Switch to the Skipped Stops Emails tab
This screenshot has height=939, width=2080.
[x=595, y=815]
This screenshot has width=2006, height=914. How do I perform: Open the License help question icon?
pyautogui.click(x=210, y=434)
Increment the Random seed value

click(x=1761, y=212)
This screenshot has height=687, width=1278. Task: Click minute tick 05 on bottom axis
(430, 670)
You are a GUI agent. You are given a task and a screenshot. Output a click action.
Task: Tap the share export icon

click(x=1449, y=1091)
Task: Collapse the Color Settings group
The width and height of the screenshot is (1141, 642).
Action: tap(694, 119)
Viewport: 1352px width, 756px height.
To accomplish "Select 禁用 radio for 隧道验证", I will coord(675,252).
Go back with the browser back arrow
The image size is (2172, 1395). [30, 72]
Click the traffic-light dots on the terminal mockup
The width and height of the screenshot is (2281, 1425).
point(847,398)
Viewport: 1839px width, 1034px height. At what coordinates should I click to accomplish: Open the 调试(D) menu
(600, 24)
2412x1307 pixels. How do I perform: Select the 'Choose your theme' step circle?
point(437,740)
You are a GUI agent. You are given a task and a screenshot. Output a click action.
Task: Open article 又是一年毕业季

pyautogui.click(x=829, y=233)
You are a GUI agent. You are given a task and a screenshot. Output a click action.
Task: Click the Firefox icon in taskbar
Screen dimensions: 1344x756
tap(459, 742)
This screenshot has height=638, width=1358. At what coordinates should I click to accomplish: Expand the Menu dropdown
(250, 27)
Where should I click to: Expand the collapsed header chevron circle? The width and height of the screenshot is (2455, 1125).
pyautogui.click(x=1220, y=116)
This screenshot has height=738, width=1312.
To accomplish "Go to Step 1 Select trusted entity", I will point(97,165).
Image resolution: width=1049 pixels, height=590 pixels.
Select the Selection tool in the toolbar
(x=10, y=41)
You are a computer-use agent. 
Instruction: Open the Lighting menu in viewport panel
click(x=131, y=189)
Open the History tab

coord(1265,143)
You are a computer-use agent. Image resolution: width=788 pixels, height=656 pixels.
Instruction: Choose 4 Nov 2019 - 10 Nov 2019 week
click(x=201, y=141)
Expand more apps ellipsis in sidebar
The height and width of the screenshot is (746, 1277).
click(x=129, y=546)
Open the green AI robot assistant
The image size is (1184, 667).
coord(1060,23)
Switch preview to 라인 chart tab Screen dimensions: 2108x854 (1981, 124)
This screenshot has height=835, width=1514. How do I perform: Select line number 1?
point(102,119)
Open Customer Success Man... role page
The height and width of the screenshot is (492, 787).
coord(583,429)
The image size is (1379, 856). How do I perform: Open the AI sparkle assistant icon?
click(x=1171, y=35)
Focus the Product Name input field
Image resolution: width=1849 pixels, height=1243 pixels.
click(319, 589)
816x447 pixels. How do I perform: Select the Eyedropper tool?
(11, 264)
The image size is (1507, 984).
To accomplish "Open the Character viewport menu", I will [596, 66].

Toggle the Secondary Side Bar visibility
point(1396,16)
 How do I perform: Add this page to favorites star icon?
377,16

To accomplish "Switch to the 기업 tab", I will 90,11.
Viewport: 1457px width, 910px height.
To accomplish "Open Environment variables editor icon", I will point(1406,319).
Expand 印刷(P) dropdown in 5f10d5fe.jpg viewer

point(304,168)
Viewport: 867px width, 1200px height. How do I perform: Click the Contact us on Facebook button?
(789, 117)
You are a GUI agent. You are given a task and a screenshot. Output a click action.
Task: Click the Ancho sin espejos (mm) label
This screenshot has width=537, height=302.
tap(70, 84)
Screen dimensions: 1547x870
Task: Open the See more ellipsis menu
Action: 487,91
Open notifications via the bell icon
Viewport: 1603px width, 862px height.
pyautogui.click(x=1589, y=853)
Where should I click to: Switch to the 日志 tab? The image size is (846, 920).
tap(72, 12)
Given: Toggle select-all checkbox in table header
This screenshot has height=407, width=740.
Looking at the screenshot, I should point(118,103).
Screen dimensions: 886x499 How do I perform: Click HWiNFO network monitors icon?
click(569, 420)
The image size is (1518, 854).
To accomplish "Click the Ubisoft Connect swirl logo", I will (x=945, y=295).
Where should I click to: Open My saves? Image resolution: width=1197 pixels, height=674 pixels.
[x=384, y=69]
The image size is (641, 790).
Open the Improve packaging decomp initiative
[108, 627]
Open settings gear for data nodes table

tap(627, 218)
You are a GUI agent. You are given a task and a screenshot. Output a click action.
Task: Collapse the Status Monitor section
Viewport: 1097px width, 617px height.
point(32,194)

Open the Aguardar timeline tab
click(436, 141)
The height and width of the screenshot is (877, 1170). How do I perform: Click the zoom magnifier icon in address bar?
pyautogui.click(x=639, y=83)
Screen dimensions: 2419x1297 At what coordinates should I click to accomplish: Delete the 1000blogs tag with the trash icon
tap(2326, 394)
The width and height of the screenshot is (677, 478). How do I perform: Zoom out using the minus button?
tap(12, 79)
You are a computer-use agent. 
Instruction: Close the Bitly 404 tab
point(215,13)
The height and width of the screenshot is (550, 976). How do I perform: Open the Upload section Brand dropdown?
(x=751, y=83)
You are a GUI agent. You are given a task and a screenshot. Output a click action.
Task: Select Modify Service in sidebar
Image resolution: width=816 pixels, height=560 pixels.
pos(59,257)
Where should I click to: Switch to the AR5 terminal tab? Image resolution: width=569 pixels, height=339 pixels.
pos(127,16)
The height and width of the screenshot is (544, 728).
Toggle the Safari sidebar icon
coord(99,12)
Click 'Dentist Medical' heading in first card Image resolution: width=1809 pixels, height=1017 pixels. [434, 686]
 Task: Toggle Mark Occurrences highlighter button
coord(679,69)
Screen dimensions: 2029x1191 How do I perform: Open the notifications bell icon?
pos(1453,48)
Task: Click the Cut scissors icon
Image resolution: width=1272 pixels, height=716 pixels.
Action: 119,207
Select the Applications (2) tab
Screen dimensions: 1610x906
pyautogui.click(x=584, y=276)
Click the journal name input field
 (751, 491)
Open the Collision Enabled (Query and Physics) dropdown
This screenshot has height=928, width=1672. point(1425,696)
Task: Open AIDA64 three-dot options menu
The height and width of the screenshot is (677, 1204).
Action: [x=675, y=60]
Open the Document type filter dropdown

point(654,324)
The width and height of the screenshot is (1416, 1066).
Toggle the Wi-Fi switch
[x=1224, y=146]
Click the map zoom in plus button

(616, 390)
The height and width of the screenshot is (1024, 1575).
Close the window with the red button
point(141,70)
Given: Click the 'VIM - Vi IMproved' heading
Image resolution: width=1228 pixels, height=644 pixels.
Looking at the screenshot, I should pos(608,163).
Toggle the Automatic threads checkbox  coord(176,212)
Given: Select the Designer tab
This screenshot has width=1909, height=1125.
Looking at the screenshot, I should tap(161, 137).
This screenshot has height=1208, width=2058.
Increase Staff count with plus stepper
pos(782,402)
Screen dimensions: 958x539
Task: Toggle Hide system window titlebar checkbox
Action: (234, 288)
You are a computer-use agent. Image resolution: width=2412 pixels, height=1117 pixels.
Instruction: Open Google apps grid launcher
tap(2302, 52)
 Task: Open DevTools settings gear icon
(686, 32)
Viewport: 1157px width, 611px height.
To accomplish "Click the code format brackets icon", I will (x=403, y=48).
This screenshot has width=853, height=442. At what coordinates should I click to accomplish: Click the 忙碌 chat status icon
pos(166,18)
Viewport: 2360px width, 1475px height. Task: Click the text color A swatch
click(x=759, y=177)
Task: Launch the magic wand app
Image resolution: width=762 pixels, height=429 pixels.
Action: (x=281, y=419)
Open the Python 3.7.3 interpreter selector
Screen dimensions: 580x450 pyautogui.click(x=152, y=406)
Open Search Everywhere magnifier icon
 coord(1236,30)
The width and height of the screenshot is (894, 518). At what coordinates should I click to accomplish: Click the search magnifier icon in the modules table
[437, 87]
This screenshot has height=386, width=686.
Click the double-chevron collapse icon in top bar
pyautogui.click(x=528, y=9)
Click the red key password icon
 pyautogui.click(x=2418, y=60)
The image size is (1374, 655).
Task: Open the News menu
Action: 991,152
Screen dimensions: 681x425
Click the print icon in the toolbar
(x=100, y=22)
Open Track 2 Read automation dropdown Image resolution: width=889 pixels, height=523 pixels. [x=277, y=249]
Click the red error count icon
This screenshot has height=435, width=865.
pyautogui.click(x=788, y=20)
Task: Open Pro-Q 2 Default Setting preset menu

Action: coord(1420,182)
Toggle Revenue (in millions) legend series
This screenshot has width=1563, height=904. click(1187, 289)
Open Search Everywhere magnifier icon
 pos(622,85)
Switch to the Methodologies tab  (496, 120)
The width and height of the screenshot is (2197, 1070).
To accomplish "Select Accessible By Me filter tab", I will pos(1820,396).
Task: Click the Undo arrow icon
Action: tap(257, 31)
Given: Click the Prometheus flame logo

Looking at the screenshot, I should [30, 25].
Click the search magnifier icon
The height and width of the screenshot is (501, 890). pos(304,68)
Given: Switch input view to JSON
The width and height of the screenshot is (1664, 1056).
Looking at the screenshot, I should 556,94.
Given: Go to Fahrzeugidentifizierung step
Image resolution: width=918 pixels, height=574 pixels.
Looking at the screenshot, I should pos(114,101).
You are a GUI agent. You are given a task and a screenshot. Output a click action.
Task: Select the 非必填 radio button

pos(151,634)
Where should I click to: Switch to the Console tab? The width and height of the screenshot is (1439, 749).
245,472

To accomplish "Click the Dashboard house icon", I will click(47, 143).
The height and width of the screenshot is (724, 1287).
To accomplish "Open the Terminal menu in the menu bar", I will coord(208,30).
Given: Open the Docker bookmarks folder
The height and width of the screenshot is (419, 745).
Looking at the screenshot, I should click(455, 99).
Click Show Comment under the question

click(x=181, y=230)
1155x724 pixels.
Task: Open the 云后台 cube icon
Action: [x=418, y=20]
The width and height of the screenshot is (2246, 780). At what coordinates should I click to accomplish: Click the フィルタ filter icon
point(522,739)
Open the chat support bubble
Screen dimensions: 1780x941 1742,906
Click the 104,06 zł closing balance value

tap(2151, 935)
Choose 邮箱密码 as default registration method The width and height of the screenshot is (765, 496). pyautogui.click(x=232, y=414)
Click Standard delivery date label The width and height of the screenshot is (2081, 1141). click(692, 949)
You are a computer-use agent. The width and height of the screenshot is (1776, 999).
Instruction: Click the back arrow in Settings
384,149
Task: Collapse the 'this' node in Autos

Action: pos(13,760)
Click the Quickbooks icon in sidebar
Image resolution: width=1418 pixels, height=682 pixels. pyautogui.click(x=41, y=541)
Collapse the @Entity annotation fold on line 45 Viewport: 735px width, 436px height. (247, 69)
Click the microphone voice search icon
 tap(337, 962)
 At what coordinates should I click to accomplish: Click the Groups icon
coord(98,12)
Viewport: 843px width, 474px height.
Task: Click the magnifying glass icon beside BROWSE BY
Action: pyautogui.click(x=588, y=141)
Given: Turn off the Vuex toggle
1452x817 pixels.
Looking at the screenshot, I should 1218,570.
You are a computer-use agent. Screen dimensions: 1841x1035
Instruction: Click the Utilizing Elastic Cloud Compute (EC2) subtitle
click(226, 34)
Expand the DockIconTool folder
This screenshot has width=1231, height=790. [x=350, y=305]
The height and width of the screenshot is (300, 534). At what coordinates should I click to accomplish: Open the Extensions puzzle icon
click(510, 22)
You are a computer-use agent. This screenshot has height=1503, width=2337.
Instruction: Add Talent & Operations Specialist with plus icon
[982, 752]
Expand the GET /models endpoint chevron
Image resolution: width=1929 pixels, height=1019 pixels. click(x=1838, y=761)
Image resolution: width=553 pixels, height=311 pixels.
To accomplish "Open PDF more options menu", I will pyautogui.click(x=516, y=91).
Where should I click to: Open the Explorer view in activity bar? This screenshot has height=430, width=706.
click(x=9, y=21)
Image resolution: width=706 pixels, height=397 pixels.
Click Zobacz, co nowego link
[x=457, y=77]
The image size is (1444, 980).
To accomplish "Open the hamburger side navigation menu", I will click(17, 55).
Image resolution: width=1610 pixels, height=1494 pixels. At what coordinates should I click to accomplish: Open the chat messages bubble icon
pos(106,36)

──────────

**WHAT IS EXPECTED**
Scan the records for the word "heading" and copy every line where it is found.

**COMPLETED TASK**
Click 'Dentist Medical' heading in first card Image resolution: width=1809 pixels, height=1017 pixels. [434, 686]
Given: Click the 'VIM - Vi IMproved' heading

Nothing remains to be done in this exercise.